Tempo di bilanci per l'uva, ma il futuro parte dal catasto

Di Palma mette in allerta: senza dati certi rischiamo la sovrapproduzione

Tempo di bilanci per l'uva, ma il futuro parte dal catasto
Siamo a fine anno ed è tempo di bilanci, soprattutto per la filiera dell'uva da tavola nazionale che si accinge a chiudere la sua stagione proprio in questi giorni. La campagna, quest'anno, è stata messa a dura prova da condizioni climatiche sfavorevoli. E, guardando al futuro, le parole chiave sono due: programmazione e pianificazione, come sottolinea a Italiafruit News Angelo Di Palma, proprietario della Fruitsland.

Come si sta concludendo la stagione?
La nostra azienda ha terminato l'attività intorno al 20-25 novembre, in quanto non c'erano le condizioni per poter andare più avanti. A ottobre nell'areale di Ginosa (Taranto) sono caduti ben 190 millimetri di pioggia, così abbiamo preferito anticipare la chiusura della campagna, spedendo quanta più merce possibile tra ottobre e novembre per evitare la lunga frigo-conservazione.

Quali sono le priorità che la filiera dovrebbe assolutamente affrontare?
In Puglia si sta continuando a piantare senza una minima programmazione. Per questo motivo rischiamo di trovarci, nei prossimi due o tre anni, nella condizione di avere una produzione disponibile di gran lunga superiore rispetto alle nostre possibilità di esportazione. Il problema più grande è quindi la mancanza di un catasto regionale: a oggi disponiamo solo di dati aleatori, non certi. Mentre bisognerebbe conoscere quanti sono realmente gli ettari coltivati, distinguere la produzione tra uve tradizionali e senza semi, in termini di colore (rossa, nera, bianca, ecc.) e capire l'incidenza delle nuove varietà. Tutto questo per pianificare e orientare le scelte dei produttori.


Angelo Di Palma

Il mercato mondiale delle uve italiane fatica a crescere?  
Il quadro non è roseo. Al di fuori dell'Italia, l'unico vero sfogo rimane sempre l'Europa, dove però i consumi in termini di volumi si attestano già ai livelli massimi. La Russia è inaccessibile ormai da diversi anni e le porte di nuovi potenziali mercati, come il Sudafrica e la Cina, rimangono chiuse a causa del menefreghismo della nostra classe politica. Anche l'Usa rimane un'area che offre condizioni fitosanitarie molto complesse. Mentre i Paesi del Golfo Persico sono molto competitivi sui prezzi, dal momento che importano un po' da tutto il mondo. 

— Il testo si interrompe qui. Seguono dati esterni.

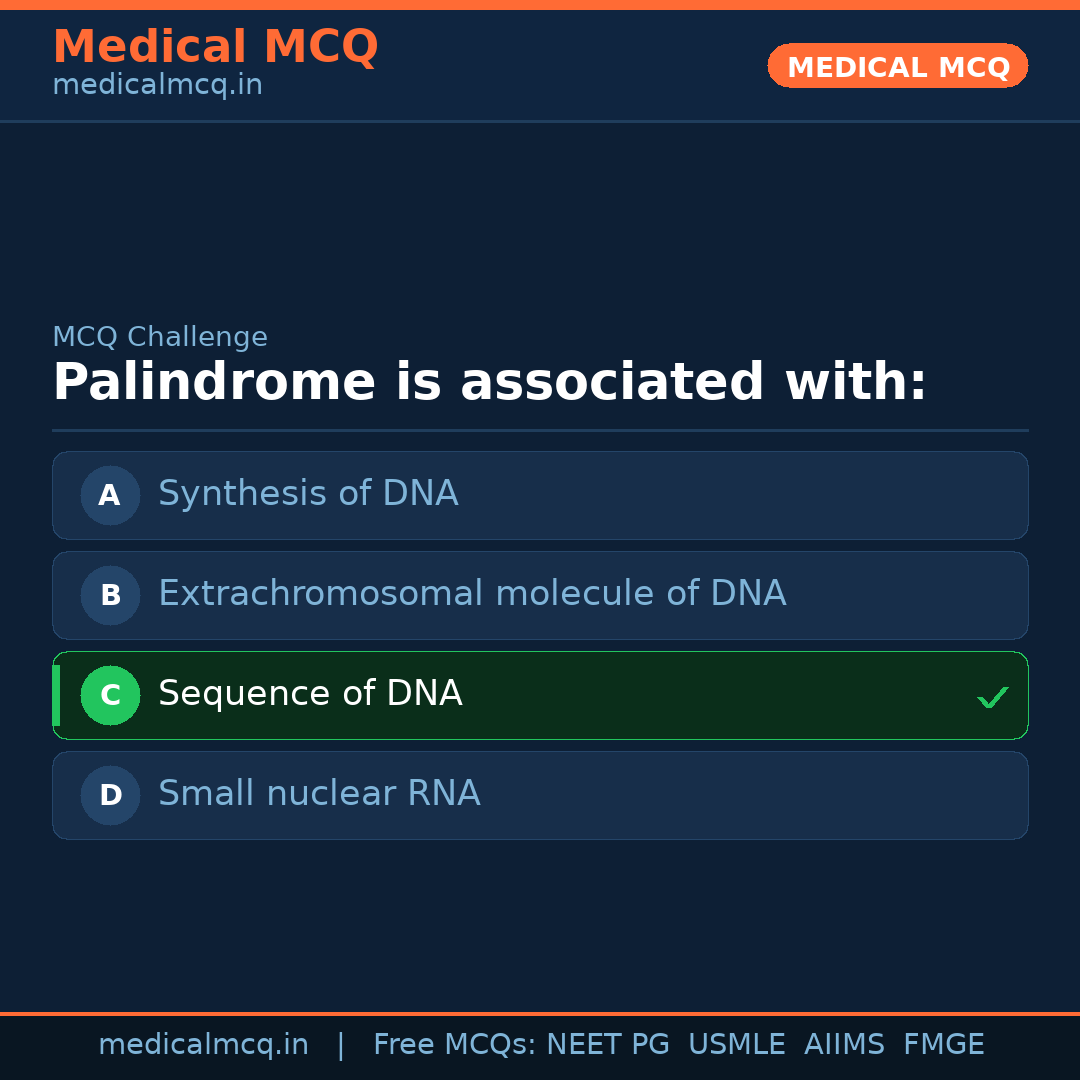The height and width of the screenshot is (1080, 1080).
Task: Click USMLE in the footer
Action: pos(736,1045)
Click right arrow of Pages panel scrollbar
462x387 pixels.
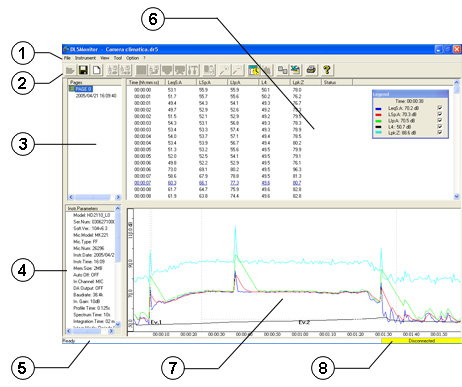click(118, 197)
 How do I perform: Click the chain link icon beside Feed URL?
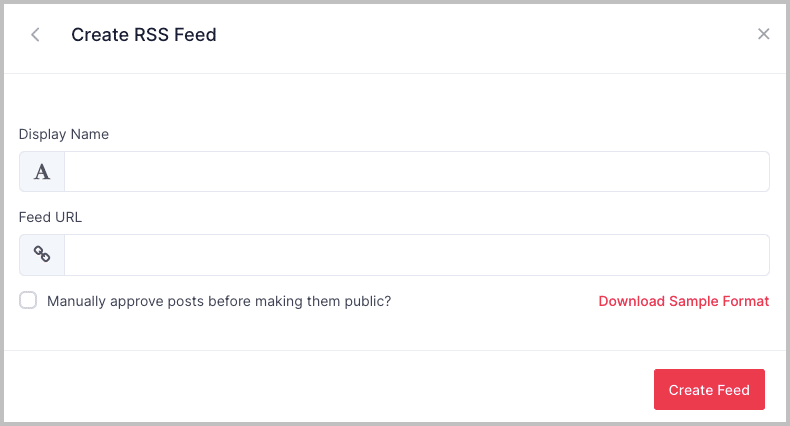click(x=42, y=255)
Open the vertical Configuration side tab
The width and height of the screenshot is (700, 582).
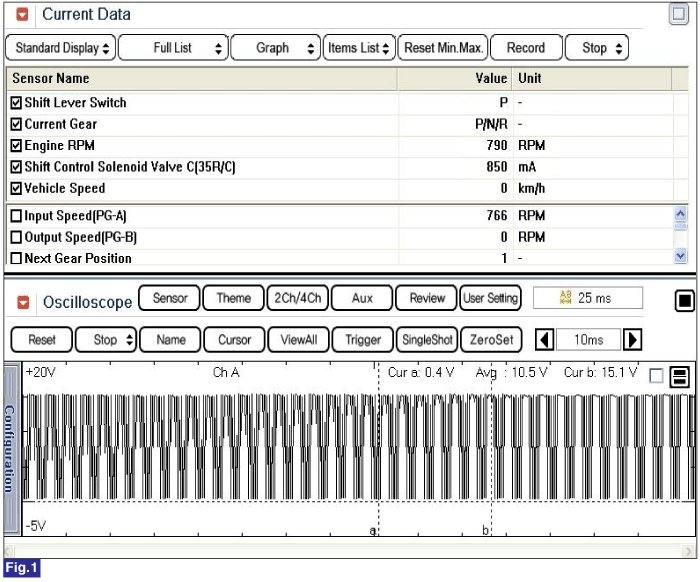tap(10, 448)
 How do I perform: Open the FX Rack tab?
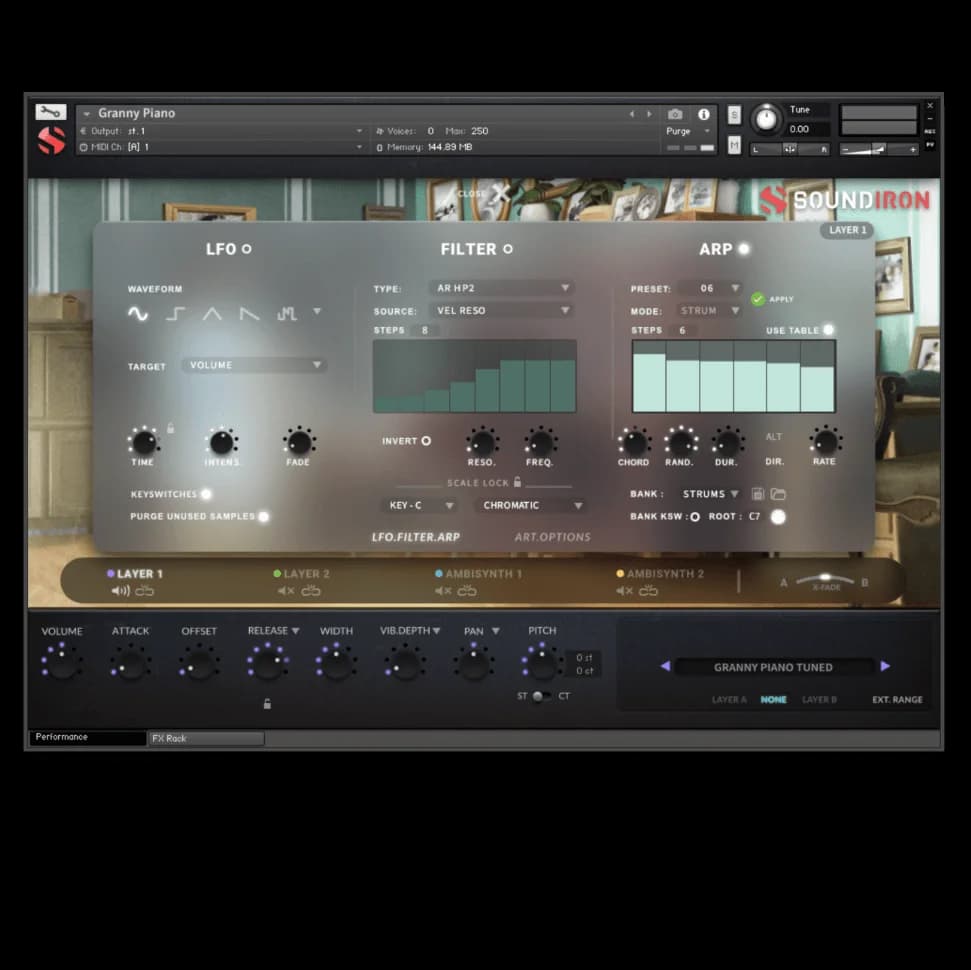point(206,739)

Sempre in ottica futura, l'Italia su cosa dovrebbe puntare? 
Sulla qualità. A detta dei breeder, oggi la qualità organolettica delle uve sia spagnole sia greche è inferiore rispetto a quelle italiane. In Puglia, in particolare, come ho già detto in passato, bisognerebbe riprogrammare le produzioni, orientandosi verso cultivar che si distinguano per caratteristiche organolettiche e che al contempo abbiano una resistenza alla pianta tale da poter fronteggiare anche annate, come quest’ultima, con condizioni meteo sfavorevoli.